Seamless, connected Bay Area transit. Just as the Bay Area’s cities have their own isolated planning agencies, they also have a mess of overlapping, ineffectual transit agencies. To get from San Francisco to Oakland, one has the option of using BART or one of several ferries or one of several AC Transit bus lines to other East Bay towns. None of the systems’ schedules line up for easy of use and transfer; for the few fare transfer agreements that exist, the rates are wildly variable and illogical; and fares, while integrated through our touchless fare card Clipper, are not amenable to working people with prices varying with a near malicious level of unaffordability. We need all transit agencies operating under one umbrella organization, the existing Metropolitan Transportation Commission, but with the legal power and teeth to integrate fares, coordinate schedules along core routes and services, and ensure the greatest amount of investment is put into maintaining the urban core of transit services instead of constantly pumping money into expanding rail to farther out suburbs as BART has in the past.
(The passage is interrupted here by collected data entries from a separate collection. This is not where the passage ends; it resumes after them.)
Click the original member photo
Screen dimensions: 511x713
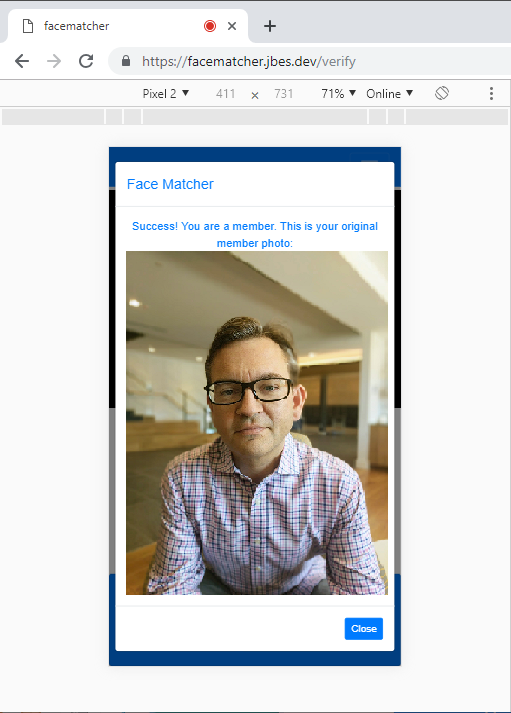(x=257, y=422)
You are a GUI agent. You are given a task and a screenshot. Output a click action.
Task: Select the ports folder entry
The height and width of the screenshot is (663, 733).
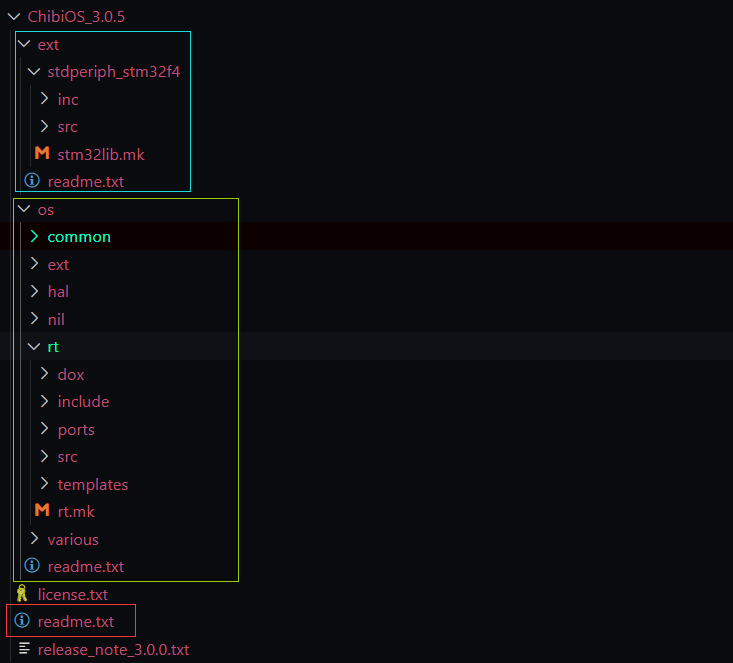(76, 429)
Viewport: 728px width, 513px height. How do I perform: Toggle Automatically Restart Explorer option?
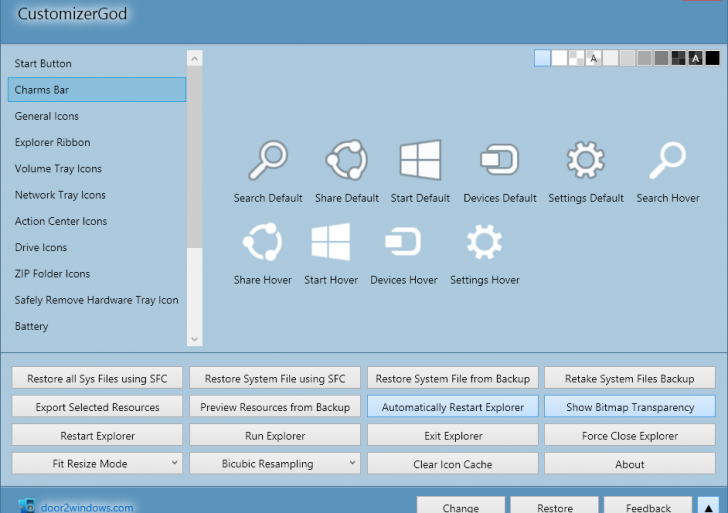[453, 407]
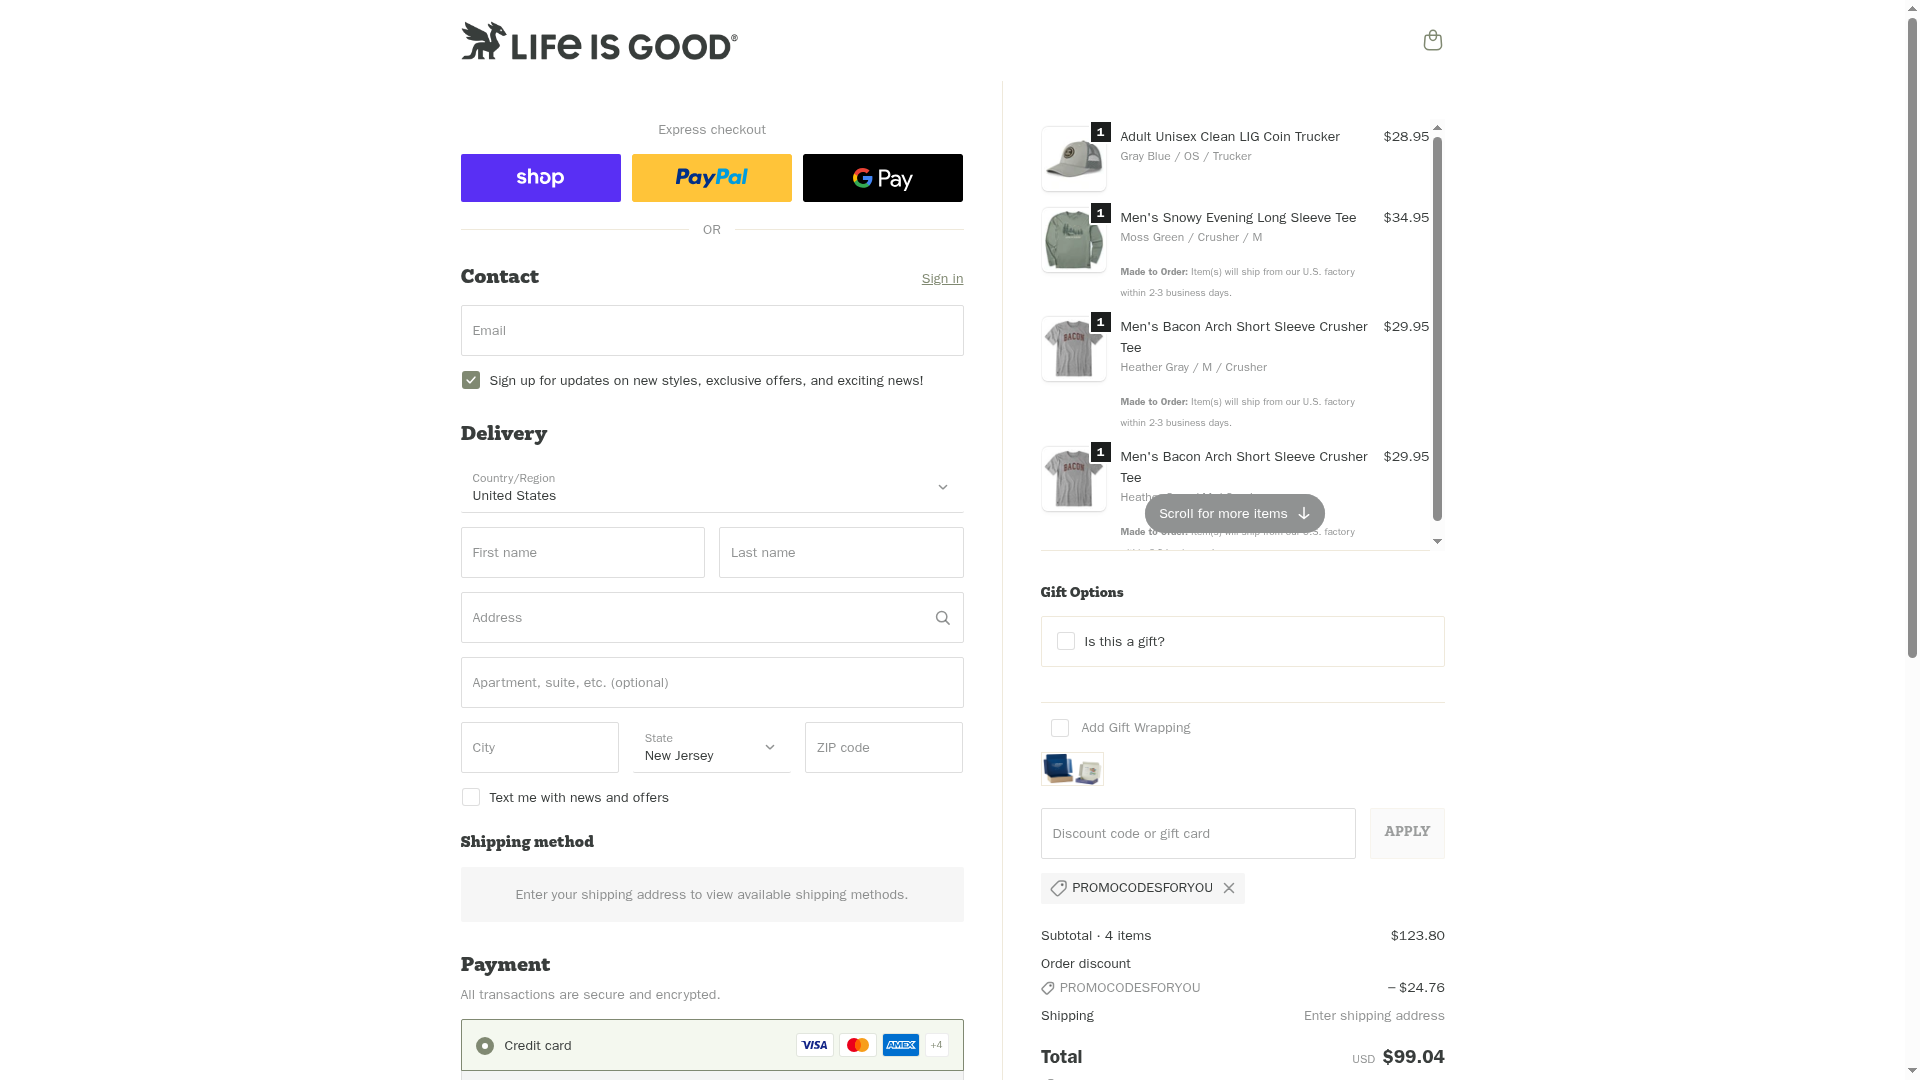
Task: Open the shopping bag icon
Action: tap(1432, 40)
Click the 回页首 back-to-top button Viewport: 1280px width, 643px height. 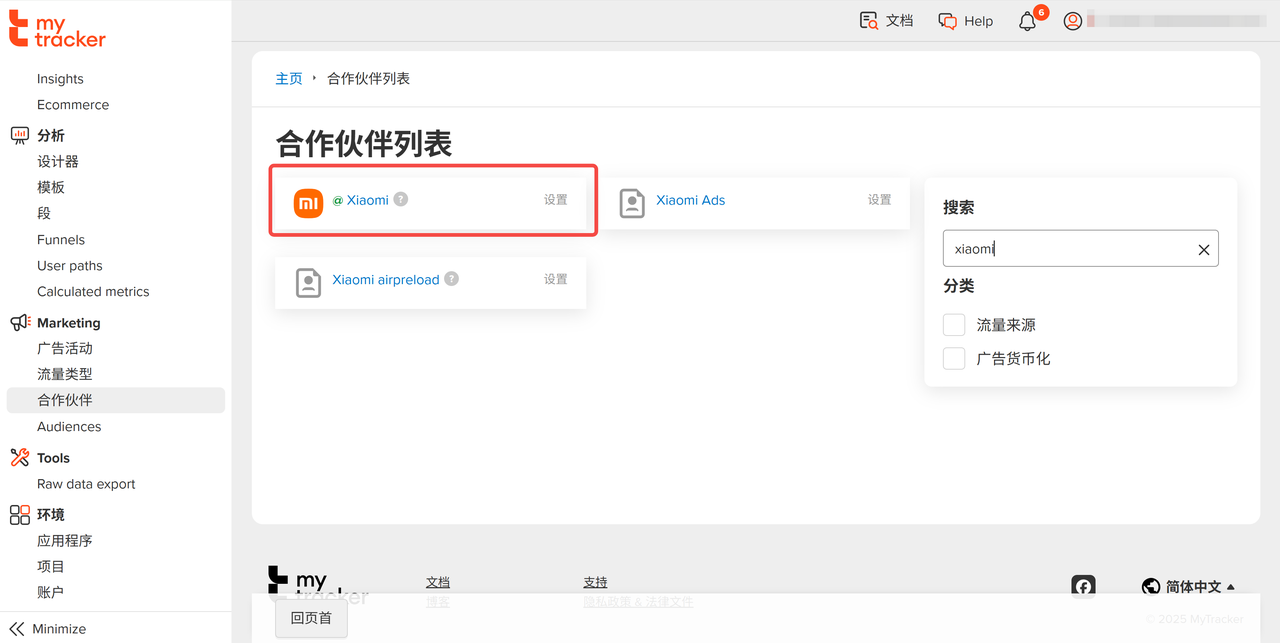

A region-wide plan to implement a localized Green New Deal. Taking climate change seriously doesn’t just mean putting the onus for responsible choices on individual consumers. We cannot bamboo straw our way out of rising sea levels and warming temperatures that result in worse wildfires, orange skies, and fewer rain days. We have an existing Bay Area agency of stakeholders and elected officials called the Bay Area Air Quality Management District, but it needs teeth. We need BAAQMD to have the authority to enforce Spare the Air Days, limit traffic, and unilaterally raise bridge tolls, all while having the funding to make transit use free for everyone and give grants to cities to build roads that are thinner for cars and safe for pedestrians and bicyclists. With 40% of carbon emissions coming from the transportation sector (read: single-occupancy private automobile use, the bulk majority of which occurs over short distances), we need to develop a region-wide plan to make getting around easier and more affordable while ensuring disadvantaged communities are not left out.
We can’t think of our problems are ours alone. Working with regional and state partners is essential to going after the roots of our problems.